- [DATA TO PROCESS]:
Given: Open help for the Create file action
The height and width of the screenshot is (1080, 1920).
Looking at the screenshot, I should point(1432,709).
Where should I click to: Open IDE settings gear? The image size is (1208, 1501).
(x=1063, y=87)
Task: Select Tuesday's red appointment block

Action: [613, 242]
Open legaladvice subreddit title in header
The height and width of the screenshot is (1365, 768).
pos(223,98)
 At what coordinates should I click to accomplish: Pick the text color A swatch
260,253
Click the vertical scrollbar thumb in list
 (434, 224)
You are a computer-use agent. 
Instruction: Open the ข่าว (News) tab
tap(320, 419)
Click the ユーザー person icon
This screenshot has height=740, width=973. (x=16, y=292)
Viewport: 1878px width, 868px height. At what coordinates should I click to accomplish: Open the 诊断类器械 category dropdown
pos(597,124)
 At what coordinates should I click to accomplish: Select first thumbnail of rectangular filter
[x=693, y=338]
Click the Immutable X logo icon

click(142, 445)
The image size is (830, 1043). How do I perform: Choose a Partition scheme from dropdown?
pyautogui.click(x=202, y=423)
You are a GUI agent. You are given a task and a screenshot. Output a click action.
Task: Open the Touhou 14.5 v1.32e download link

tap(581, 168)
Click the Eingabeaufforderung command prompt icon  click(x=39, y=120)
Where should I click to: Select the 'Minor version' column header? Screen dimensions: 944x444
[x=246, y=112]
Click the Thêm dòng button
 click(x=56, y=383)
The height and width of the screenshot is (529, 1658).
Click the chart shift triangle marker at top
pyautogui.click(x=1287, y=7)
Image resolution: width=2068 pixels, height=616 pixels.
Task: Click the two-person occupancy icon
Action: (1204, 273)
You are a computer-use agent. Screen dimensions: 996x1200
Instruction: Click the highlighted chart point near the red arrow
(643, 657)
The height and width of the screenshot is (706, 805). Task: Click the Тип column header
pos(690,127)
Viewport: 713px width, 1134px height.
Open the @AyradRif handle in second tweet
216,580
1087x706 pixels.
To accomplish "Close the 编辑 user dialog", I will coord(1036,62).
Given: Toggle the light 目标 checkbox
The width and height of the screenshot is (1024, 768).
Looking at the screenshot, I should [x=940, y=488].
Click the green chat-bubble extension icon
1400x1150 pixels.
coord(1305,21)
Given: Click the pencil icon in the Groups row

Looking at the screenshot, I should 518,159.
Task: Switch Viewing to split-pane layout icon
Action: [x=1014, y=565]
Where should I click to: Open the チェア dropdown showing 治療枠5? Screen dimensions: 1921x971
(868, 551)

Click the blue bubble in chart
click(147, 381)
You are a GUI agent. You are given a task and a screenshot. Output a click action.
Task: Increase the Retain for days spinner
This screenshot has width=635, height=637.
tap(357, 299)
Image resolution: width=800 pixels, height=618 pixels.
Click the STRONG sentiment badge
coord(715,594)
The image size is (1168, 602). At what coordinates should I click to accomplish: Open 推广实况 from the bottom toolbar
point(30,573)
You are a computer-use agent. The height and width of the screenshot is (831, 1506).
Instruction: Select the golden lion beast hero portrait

- [TASK ITEM]: Transcribe each line of the material without any alteration.

- [RESPONSE TO THIS TASK]:
Given: Open help for the Create file action
The height and width of the screenshot is (1080, 1920).
Looking at the screenshot, I should point(1432,709).
Where should I click to: Open IDE settings gear? The image size is (1208, 1501).
(x=1063, y=87)
Task: Select Tuesday's red appointment block

Action: [613, 242]
Open legaladvice subreddit title in header
The height and width of the screenshot is (1365, 768).
pos(223,98)
 At what coordinates should I click to accomplish: Pick the text color A swatch
260,253
Click the vertical scrollbar thumb in list
 (434, 224)
You are a computer-use agent. 
Instruction: Open the ข่าว (News) tab
tap(320, 419)
Click the ユーザー person icon
This screenshot has height=740, width=973. (x=16, y=292)
Viewport: 1878px width, 868px height. At what coordinates should I click to accomplish: Open the 诊断类器械 category dropdown
pos(597,124)
 At what coordinates should I click to accomplish: Select first thumbnail of rectangular filter
[x=693, y=338]
Click the Immutable X logo icon

click(142, 445)
The image size is (830, 1043). How do I perform: Choose a Partition scheme from dropdown?
pyautogui.click(x=202, y=423)
You are a GUI agent. You are given a task and a screenshot. Output a click action.
Task: Open the Touhou 14.5 v1.32e download link

tap(581, 168)
Click the Eingabeaufforderung command prompt icon  click(x=39, y=120)
Where should I click to: Select the 'Minor version' column header? Screen dimensions: 944x444
[x=246, y=112]
Click the Thêm dòng button
 click(x=56, y=383)
The height and width of the screenshot is (529, 1658).
Click the chart shift triangle marker at top
pyautogui.click(x=1287, y=7)
Image resolution: width=2068 pixels, height=616 pixels.
Task: Click the two-person occupancy icon
Action: (1204, 273)
You are a computer-use agent. Screen dimensions: 996x1200
Instruction: Click the highlighted chart point near the red arrow
(643, 657)
The height and width of the screenshot is (706, 805). Task: Click the Тип column header
pos(690,127)
Viewport: 713px width, 1134px height.
Open the @AyradRif handle in second tweet
216,580
1087x706 pixels.
To accomplish "Close the 编辑 user dialog", I will coord(1036,62).
Given: Toggle the light 目标 checkbox
The width and height of the screenshot is (1024, 768).
Looking at the screenshot, I should [x=940, y=488].
Click the green chat-bubble extension icon
1400x1150 pixels.
coord(1305,21)
Given: Click the pencil icon in the Groups row

Looking at the screenshot, I should 518,159.
Task: Switch Viewing to split-pane layout icon
Action: [x=1014, y=565]
Where should I click to: Open the チェア dropdown showing 治療枠5? Screen dimensions: 1921x971
(868, 551)

Click the blue bubble in chart
click(147, 381)
You are a GUI agent. You are given a task and a screenshot. Output a click action.
Task: Increase the Retain for days spinner
This screenshot has width=635, height=637.
tap(357, 299)
Image resolution: width=800 pixels, height=618 pixels.
Click the STRONG sentiment badge
coord(715,594)
The image size is (1168, 602). At what coordinates should I click to accomplish: Open 推广实况 from the bottom toolbar
point(30,573)
You are a computer-use agent. The height and width of the screenshot is (831, 1506).
Instruction: Select the golden lion beast hero portrait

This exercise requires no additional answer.